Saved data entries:
**********

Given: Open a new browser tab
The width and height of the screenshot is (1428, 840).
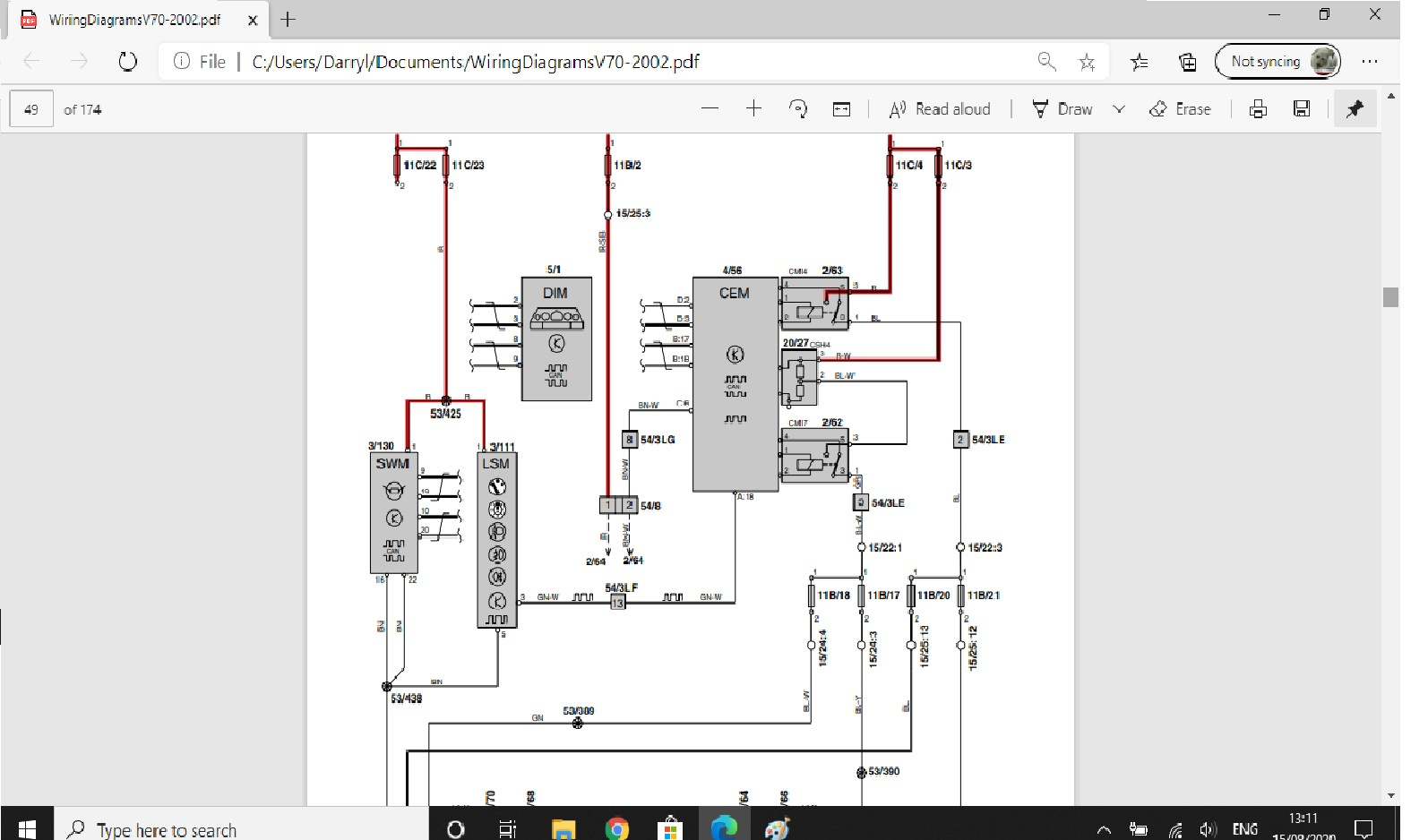Looking at the screenshot, I should 288,20.
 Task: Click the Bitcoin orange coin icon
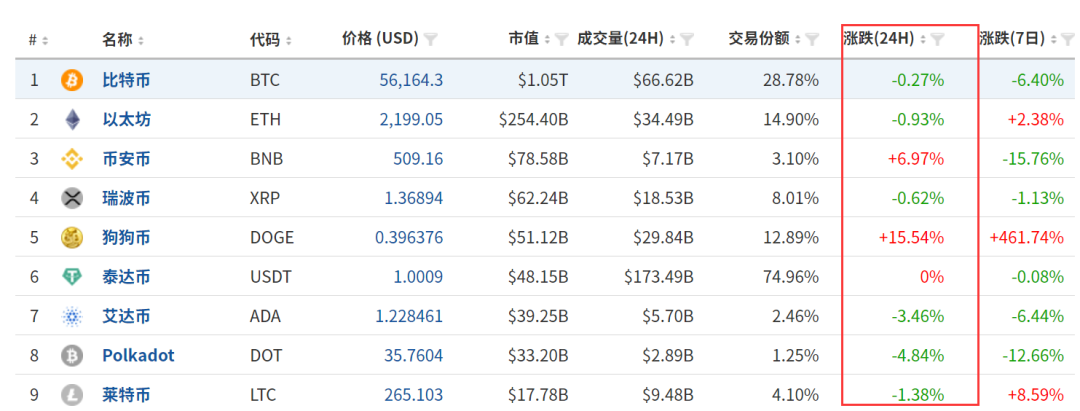tap(72, 81)
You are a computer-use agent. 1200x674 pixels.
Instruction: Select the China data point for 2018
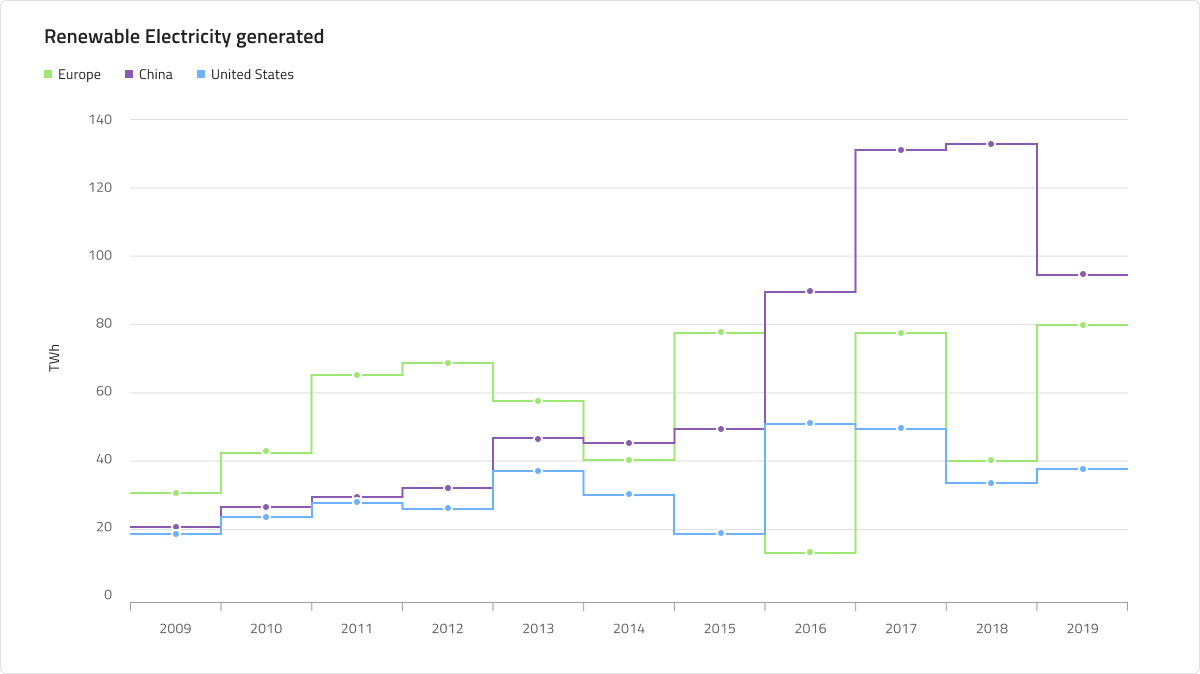991,144
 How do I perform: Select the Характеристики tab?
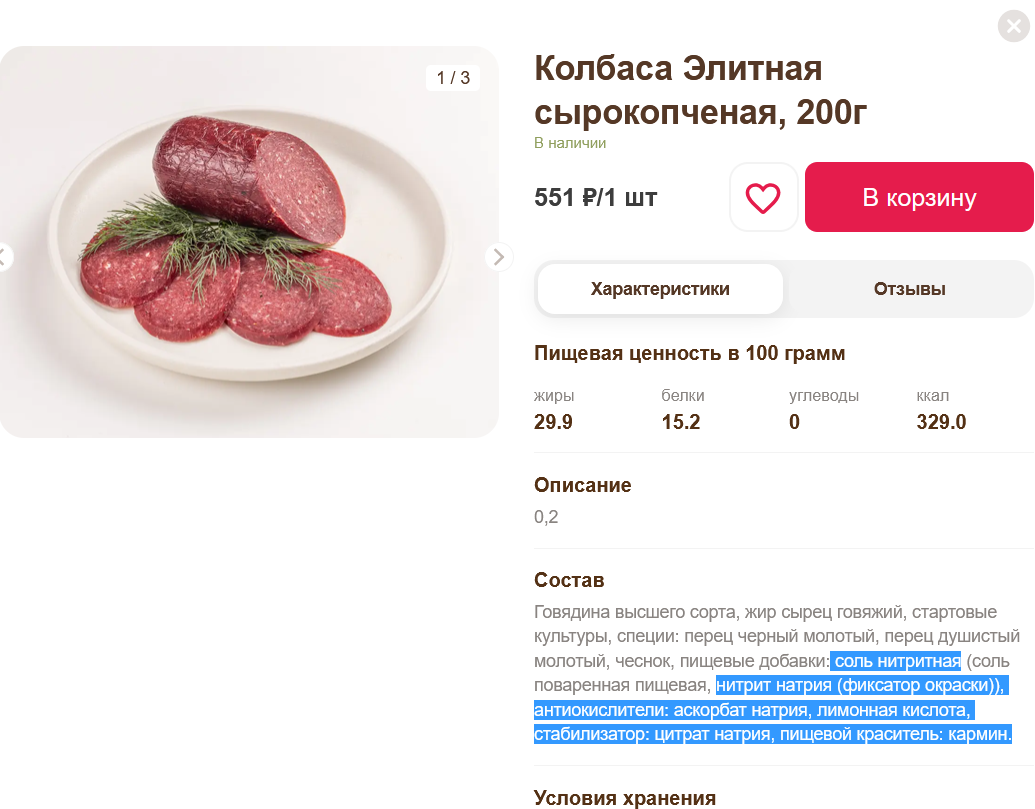(660, 289)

**********

Return the records exactly. Don't carry the pictures over.

Given: Open a new browser tab
The width and height of the screenshot is (1428, 840).
Looking at the screenshot, I should 288,20.
 Task: Click the Bitcoin orange coin icon
tap(72, 81)
You are a computer-use agent. 1200x674 pixels.
Instruction: Select the China data point for 2018
991,144
 How do I perform: Select the Характеристики tab?
(660, 289)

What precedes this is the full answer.